The capability to maintain a given level of force over time, i.e., the capability to endure a specific motor task, is another important determinant of muscle performance. Fatigue has been defined as “any exercise-induced reduction in the ability of a muscle to generate force or power; it has peripheral and central causes” (Gandevia 2001). Focusing on static exercise, older individuals demonstrated more resistance to isometric fatigue than young adults at the same relative force output, a process which is referred to as the “fatigue-paradox” (Merletti et al. 1992, 2002; Narici et al. 1991). However, once again the results of research in this field are controversial. Some authors have found lower fatigability in older compared to younger individuals during voluntary contractions (Merletti et al. 1992; Narici et al. 1991), others failed to find any difference in muscle endurance (Larsson and Karlsson 1978; Porter et al. 1995), while others reported a greater fatigability in older subjects in response to electrically elicited contractions (Davies et al. 1986; Lennmarken et al. 1985).
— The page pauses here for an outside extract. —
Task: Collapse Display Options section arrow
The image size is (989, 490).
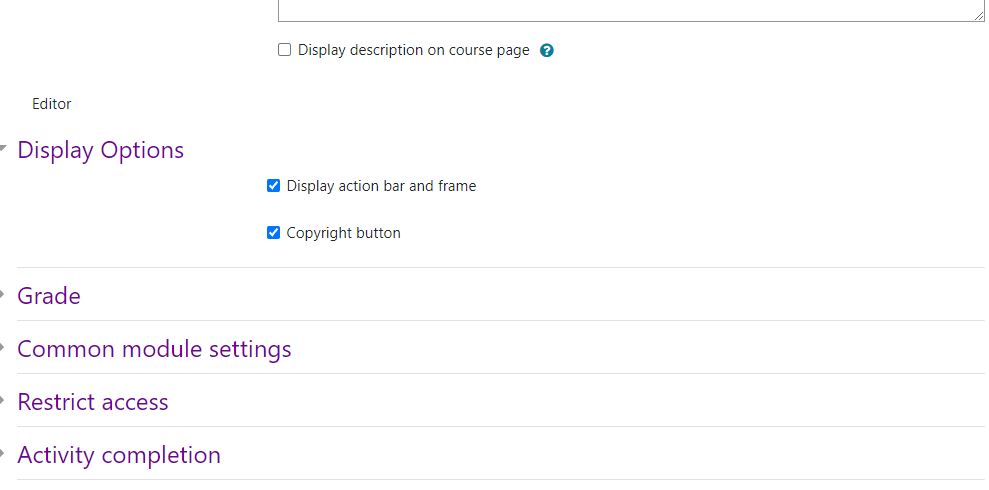Action: click(x=3, y=149)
An indirect assessment of muscle fatigability can be obtained by surface electromyography (sEMG); a decline in median frequency (MDF) of the sEMG power spectrum and a decline in muscle fibre conduction velocity (CV) have been considered as early signs of muscle fatigue. In accordance with the fatigue paradox, the rate of decrease of the CV and the MDF is lower in older individuals (Merletti et al. 1992, 2002).

In many of the above-mentioned studies, differences in power and endurance could have been influenced by difference in absolute force, younger individuals being on average stronger than older individuals. The greater velocity and power of the former could be exclusively due to this fact. For example, if the force-velocity curve of older subjects is below that of younger subjects, at any given value of force the older individuals will show a reduced velocity of movement than the younger subjects. Moreover, if the maximum (isometric) force was the same in older and younger individuals, the difference in velocity at a given value of submaximal force can only result from a slowing of the muscle contractile properties in older individuals.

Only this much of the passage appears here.